Whigham Elementary students picked for Arbor Day program

Pictured with their pine tree seedlings are Tamaya Eutsey, Ashley Smith, Joseph Corona and Karina Gomez.

Students at Dr. E. L. Whigham Elementary School in Cutler Bay were selected by the South Dade Soil and Water Conservation District, sponsors of the Fourth Grade Forester of Florida Program, to take part in a special Arbor Day event on Jan. 20.

Only 200 schools statewide are chosen from among those that apply for the program, according to Marilyn Horne, the science and social studies teacher who coordinates the program at the school.

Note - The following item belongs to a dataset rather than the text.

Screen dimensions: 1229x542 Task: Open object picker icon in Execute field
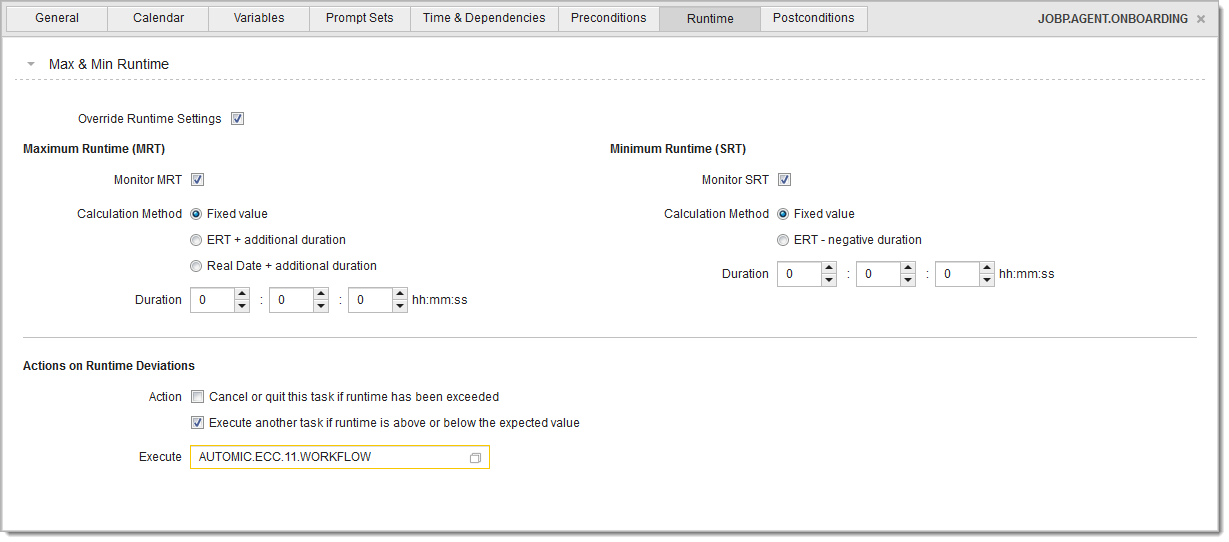point(475,458)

“They donate trees each year throughout the State of Florida,” Horne said. “Through this program approximately 2,000 fourth graders are given a small pine tree, it’s about a foot and a half tall, and all the instructions to care for it. They take it home and plant it and watch it grow as they grow.”

Whigham Elementary has 88 fourth graders that Horne sees daily in four classes of 22 each.

The students each received a certificate to go along with their seedling.

“The students take a pledge that they promise to care for the tree,” Horne explained. “By accepting the seedling tree they promise to plant it in a location where they can care for it ‘as the tree and I grow up together.’ The certificate declares them to be a Fourth Grade Forester of Florida and they pledge to be part of the program to preserve and protect our environment on Arbor Day and everyday.”

The first Arbor Day took place on Apr. 10, 1872 in Nebraska, the brainchild of Julius Sterling Morton, a journalist and politician originally from Michigan who served as President Grover Cleveland’s Secretary of Agriculture.

“I was really pleased to see the children’s interest in taking part in a program like this,” Horne said. “They were really excited not only to be presented with the tree, but the proclamation, the pledge and everything that went with it.

“We had to go through an application process, write a little thing as to why we wanted our school to participate. We were very lucky to be part of the program. It’s a unique opportunity for them to have.”

The students of the school recently had helped design the playground at Lakes by the Bay Park through KaBOOM!, a national nonprofit organization dedicated to saving play for America’s children. They decided they wanted to do something else for the park as well.

“E. L. Whigham Elementary School donated five of the seedling trees to the Town of Cutler Bay for the new park that’s behind our school,” Horne said. “It was actually one of the kid’s ideas that maybe we could plant the trees in the park because it’s so close to their school.”